**Instructions to follow**
Start at the line with "今回買取ご依頼頂いた車輌はなんと走行距離約 (105, 935)" in the records below, stop at the line with "希少なシル (104, 727)", and return every line in that span exactly, the two end lines included.

**Material provided**
· · · · ·

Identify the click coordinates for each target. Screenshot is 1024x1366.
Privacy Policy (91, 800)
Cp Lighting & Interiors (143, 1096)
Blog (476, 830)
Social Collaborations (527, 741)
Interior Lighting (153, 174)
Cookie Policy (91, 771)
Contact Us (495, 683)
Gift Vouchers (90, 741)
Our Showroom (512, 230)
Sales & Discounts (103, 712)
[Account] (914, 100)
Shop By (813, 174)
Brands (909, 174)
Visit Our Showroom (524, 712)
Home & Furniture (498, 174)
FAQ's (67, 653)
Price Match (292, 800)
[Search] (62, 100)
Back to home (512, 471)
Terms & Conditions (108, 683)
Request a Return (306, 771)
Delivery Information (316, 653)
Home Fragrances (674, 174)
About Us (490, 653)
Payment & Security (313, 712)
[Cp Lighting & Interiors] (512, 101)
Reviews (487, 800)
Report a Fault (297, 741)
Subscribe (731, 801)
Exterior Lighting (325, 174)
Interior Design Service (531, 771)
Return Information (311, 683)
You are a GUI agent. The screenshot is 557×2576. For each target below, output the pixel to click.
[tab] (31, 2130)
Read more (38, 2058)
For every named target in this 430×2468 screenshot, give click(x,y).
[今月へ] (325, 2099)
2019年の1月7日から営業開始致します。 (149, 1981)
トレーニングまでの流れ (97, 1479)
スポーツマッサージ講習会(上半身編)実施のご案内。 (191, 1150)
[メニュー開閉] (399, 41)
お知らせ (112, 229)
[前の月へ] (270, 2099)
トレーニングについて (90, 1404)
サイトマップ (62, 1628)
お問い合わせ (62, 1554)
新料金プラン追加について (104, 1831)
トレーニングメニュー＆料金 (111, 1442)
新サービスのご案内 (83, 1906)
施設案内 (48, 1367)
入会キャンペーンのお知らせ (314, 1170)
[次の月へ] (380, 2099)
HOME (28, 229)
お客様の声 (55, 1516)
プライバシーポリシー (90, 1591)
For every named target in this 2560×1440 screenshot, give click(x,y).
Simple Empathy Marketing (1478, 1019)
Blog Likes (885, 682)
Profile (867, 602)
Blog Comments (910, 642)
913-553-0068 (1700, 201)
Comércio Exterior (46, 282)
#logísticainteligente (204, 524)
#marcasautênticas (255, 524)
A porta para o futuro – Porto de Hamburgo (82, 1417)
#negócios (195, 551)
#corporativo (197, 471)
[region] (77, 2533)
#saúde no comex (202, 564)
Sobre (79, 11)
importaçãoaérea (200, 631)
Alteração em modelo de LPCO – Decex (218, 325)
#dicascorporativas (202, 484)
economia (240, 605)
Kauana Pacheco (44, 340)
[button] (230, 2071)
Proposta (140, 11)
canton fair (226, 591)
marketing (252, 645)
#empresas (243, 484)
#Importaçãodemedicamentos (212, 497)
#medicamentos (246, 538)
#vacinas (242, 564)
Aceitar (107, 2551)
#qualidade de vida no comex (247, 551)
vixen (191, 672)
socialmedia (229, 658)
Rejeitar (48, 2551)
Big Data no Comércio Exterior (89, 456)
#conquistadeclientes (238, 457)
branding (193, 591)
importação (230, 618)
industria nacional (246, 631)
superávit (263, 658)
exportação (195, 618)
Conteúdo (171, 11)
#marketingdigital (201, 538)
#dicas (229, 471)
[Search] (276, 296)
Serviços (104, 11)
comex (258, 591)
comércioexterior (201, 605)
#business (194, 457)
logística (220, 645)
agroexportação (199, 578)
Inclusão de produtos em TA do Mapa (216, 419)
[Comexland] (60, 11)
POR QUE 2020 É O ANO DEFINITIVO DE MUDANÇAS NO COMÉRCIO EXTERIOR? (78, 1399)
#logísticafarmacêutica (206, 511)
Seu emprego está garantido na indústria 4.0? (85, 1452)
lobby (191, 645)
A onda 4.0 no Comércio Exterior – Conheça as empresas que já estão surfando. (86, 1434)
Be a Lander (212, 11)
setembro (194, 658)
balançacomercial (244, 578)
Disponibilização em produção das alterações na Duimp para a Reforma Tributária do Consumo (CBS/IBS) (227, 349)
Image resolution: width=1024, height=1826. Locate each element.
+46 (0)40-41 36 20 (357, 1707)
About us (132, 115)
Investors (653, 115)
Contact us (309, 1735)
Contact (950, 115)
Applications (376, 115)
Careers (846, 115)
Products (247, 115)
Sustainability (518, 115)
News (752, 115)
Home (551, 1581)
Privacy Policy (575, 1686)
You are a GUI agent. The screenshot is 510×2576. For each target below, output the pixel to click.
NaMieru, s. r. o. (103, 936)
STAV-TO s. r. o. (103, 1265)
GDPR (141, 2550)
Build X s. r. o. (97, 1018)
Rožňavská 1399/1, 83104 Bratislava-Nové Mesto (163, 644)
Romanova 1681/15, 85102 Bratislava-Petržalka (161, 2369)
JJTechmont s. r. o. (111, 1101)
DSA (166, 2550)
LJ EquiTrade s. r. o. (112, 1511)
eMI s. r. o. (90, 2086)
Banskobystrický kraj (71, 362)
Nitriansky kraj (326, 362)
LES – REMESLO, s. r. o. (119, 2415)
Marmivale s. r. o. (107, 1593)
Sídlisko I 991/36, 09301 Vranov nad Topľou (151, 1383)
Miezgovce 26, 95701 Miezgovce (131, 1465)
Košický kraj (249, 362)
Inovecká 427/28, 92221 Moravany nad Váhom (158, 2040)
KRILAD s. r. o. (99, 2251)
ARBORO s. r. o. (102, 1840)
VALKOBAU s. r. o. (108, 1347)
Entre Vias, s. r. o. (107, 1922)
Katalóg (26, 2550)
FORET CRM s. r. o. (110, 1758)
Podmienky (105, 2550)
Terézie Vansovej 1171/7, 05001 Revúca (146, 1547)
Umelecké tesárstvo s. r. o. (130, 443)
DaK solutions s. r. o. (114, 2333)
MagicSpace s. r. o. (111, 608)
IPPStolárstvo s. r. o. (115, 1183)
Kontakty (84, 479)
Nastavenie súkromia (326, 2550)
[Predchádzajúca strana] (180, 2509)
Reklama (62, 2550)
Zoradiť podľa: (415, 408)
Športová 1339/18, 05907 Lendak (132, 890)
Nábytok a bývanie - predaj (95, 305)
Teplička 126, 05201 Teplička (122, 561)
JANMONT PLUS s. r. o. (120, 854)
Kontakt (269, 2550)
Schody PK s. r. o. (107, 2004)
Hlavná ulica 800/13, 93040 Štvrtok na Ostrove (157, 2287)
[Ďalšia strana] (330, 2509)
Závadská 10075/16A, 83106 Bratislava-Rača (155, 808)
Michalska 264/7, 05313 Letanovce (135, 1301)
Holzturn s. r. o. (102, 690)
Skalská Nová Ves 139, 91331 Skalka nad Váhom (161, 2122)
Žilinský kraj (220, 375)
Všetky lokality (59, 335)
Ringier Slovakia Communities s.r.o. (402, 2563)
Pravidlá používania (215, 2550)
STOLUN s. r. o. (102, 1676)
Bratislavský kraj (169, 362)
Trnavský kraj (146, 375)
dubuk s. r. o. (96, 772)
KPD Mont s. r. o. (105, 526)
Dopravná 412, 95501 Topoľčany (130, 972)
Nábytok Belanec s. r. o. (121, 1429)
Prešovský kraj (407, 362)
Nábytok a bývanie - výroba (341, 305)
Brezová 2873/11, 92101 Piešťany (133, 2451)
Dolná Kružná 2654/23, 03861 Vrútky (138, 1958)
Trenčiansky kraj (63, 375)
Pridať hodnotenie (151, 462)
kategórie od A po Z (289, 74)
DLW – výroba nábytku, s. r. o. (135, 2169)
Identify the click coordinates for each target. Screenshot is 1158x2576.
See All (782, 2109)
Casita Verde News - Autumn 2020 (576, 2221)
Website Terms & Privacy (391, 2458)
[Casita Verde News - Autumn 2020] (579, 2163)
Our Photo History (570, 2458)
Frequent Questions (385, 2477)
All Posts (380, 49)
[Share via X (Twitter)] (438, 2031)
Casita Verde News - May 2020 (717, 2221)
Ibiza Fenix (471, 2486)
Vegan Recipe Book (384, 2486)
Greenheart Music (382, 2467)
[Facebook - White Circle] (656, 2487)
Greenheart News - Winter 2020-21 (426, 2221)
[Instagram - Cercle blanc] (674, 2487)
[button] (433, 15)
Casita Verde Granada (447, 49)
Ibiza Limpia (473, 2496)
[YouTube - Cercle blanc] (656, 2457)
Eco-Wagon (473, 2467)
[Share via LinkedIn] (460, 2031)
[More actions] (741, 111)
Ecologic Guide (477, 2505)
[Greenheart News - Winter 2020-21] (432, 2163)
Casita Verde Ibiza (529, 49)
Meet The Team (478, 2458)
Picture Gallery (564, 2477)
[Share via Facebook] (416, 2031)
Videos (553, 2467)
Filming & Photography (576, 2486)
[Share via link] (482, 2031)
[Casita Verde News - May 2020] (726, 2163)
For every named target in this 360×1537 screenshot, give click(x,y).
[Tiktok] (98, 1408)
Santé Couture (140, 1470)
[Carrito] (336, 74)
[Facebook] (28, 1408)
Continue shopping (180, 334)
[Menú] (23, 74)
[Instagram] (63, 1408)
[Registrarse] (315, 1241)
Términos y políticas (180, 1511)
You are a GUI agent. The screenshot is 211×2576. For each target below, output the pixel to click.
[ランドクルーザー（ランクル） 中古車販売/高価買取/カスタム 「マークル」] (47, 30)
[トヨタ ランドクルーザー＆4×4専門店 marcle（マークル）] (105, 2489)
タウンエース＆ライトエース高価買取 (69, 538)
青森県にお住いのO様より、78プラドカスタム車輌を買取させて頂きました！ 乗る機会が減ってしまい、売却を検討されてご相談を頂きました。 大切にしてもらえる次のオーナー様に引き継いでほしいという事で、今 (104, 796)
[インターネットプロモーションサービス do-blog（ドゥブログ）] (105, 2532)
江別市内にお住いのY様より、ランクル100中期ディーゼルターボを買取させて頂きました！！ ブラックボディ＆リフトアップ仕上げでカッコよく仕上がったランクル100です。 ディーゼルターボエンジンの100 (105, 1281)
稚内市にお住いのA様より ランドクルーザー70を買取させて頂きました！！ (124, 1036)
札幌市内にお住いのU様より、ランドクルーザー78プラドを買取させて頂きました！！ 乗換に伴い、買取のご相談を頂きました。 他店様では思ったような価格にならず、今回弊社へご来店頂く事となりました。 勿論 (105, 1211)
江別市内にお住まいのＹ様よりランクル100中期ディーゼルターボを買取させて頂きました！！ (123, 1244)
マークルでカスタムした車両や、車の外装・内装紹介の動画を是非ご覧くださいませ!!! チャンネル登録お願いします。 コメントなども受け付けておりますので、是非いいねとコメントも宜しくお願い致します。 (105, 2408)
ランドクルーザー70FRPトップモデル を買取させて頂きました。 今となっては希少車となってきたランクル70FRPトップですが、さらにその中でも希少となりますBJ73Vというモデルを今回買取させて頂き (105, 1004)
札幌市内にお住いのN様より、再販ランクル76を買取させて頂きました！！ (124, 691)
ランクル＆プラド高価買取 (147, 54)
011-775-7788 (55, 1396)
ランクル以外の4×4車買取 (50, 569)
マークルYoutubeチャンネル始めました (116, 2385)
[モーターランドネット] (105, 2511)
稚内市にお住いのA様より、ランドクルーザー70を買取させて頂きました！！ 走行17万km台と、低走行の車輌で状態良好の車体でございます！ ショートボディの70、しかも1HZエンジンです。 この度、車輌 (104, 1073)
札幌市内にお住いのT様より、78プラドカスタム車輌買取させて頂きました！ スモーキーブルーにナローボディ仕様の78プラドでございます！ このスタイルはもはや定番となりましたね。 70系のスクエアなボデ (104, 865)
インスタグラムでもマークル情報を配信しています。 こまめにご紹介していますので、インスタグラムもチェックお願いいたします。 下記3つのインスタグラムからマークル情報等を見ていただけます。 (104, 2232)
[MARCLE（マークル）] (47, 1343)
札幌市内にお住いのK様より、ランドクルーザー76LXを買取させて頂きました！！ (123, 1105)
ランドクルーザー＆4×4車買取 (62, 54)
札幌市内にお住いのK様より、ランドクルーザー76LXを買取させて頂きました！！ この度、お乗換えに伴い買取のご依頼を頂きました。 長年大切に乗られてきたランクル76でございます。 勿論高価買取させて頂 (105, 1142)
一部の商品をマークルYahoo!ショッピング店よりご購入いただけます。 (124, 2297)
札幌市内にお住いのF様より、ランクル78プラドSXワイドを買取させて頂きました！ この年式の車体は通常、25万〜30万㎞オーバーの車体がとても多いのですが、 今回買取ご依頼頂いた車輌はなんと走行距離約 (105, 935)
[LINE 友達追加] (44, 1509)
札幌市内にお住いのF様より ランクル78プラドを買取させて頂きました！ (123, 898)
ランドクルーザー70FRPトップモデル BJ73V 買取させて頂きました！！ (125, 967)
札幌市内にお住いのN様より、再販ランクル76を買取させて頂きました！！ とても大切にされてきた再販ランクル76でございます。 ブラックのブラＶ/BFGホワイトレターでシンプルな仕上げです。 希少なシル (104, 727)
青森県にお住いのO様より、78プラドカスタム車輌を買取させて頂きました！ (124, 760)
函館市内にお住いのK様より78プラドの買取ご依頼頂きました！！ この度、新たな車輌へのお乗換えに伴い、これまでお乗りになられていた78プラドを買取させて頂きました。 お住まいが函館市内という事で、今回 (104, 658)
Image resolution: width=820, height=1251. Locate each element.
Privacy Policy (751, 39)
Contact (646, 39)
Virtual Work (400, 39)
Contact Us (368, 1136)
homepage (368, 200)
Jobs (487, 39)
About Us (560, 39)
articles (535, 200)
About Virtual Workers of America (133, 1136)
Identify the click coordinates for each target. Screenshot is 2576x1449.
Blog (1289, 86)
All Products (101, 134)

· · · · ·

**Result of this exercise**
札幌市内にお住いのF様より、ランクル78プラドSXワイドを買取させて頂きました！ この年式の車体は通常、25万〜30万㎞オーバーの車体がとても多いのですが、 今回買取ご依頼頂いた車輌はなんと走行距離約 (105, 935)
[LINE 友達追加] (44, 1509)
札幌市内にお住いのF様より ランクル78プラドを買取させて頂きました！ (123, 898)
ランドクルーザー70FRPトップモデル BJ73V 買取させて頂きました！！ (125, 967)
札幌市内にお住いのN様より、再販ランクル76を買取させて頂きました！！ とても大切にされてきた再販ランクル76でございます。 ブラックのブラＶ/BFGホワイトレターでシンプルな仕上げです。 希少なシル (104, 727)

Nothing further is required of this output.